Author's Note: This story is a sequel to my fic My Lilyflower. If you haven't read that, you might want to start with that before you read this one. If you have read My Lilyflower, great! I hope you enjoy this one.
I've always wondered why it is that happy people rarely write in diaries, whereas miserable people write in them all the time. I think that I never really understood, because I'd never really been happy before. Not properly. Not like I am now.
I know, I know, that sounds like the soppiest thing you've ever heard. Believe me, I think it sounds soppy, and I wrote it. But if there's one thing I've learnt in the last month, it's that however hard you try you can't actually deny how you feel about something. Or someone.
And this last month, well. It's really been... something. Something different, something new. James has been...
I can't even finish sentences of which James is a part. And not for the old reasons.
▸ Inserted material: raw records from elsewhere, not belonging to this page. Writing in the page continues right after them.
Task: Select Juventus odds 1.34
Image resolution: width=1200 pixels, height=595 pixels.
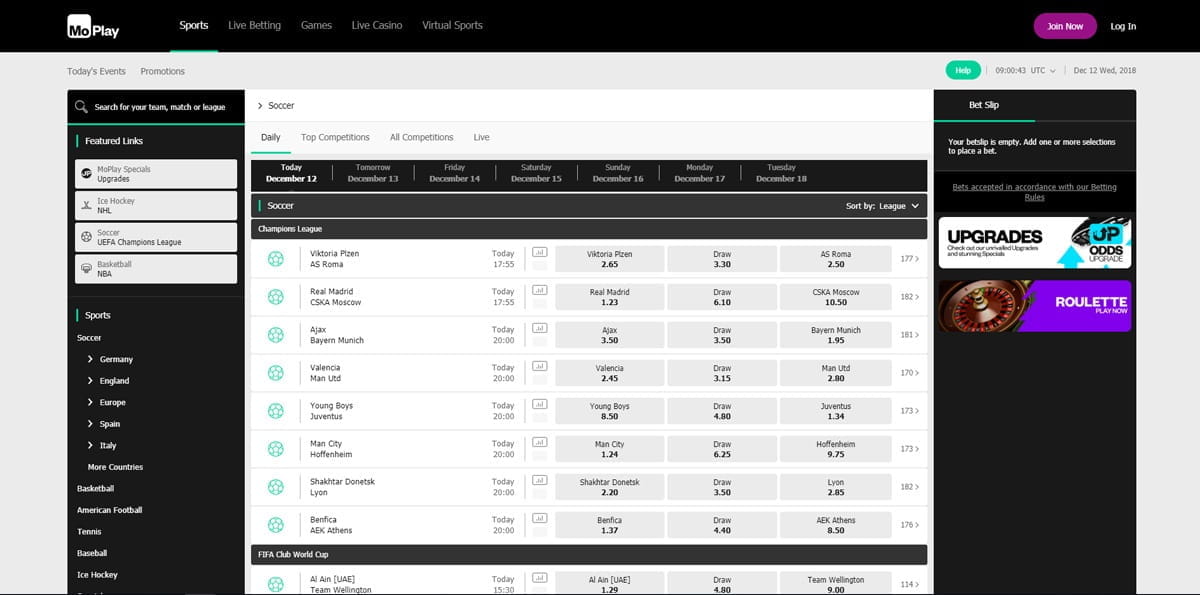Action: [x=835, y=411]
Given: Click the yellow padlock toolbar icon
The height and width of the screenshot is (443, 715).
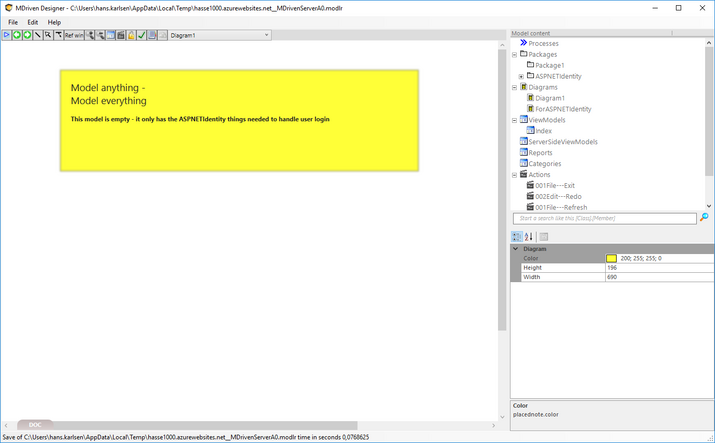Looking at the screenshot, I should pos(131,35).
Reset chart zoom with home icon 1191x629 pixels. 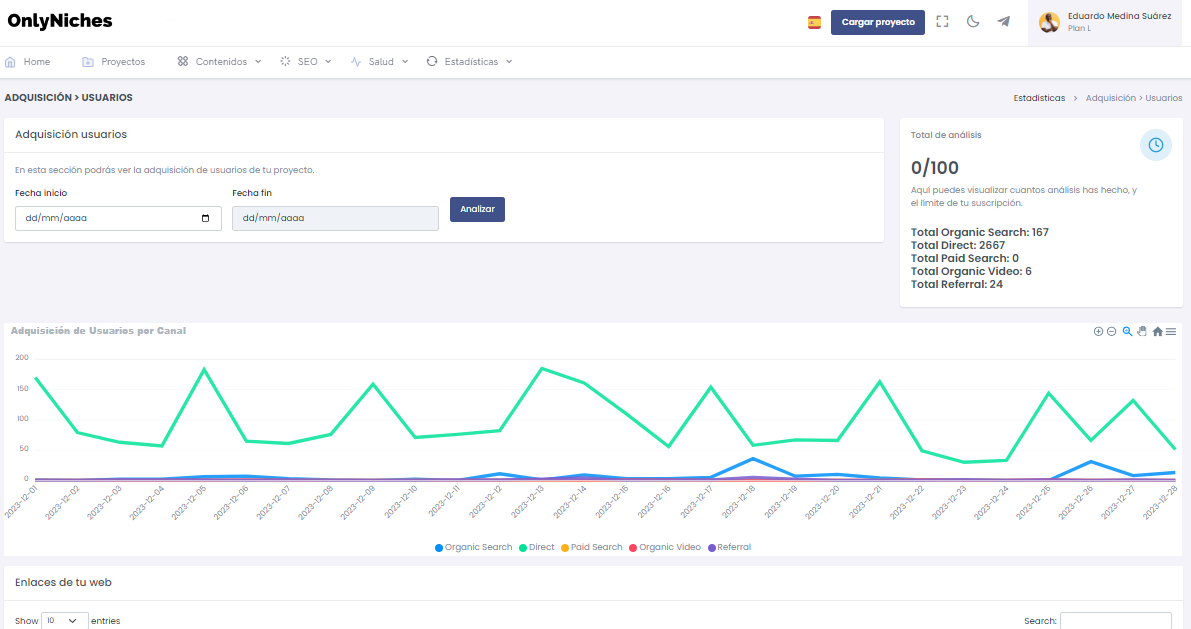click(1157, 331)
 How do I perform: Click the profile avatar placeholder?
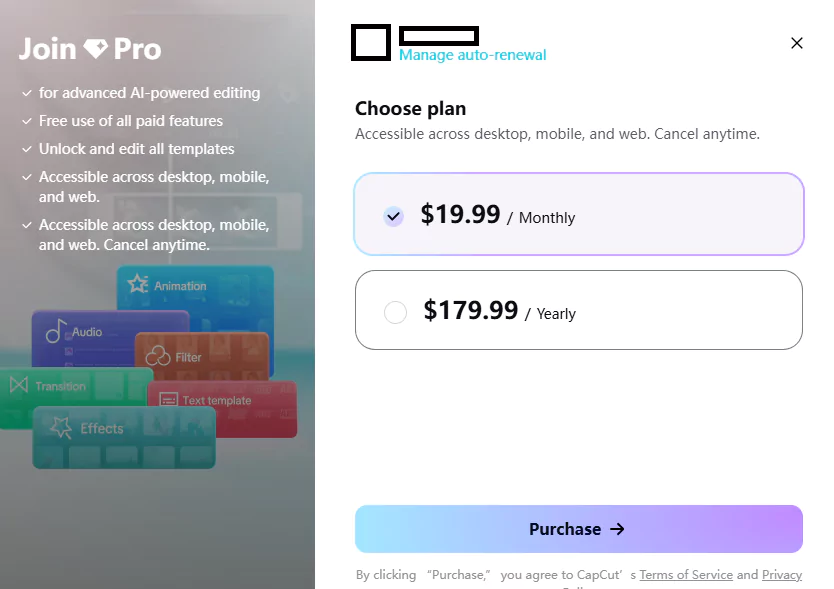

It used to be that James filled me with derision, then confusion. Now, well, now thinking of James fills me with a sense of contentment. A feeling of safety and security.
Ye gads, that's far too much sop. Even for me, even now.
Let's get back to my first thought; why people write in diaries.
I've got mine back out again, after all. And I was wondering why. I think it might be exam stress. The NEWTs are in less than a month, after all. And I still haven't started revising.
Remus has been revising. Everytime I see him, he's got a pile of books under his arm. Barely got time to say hello to me. Then there's Peter, who has been reading the first page of 'Basic Transfiguration' for the last three weeks. OK, so maybe it's not very effective revision, but at least he's trying. I've even seen Sirius with a book or two in his bag, though he'd die before letting anyone think that he actually cared about his exams.
I've got a pile of books from the library, almost as tall as me. And I know that I should be revising from them. That's why I've got them, after all.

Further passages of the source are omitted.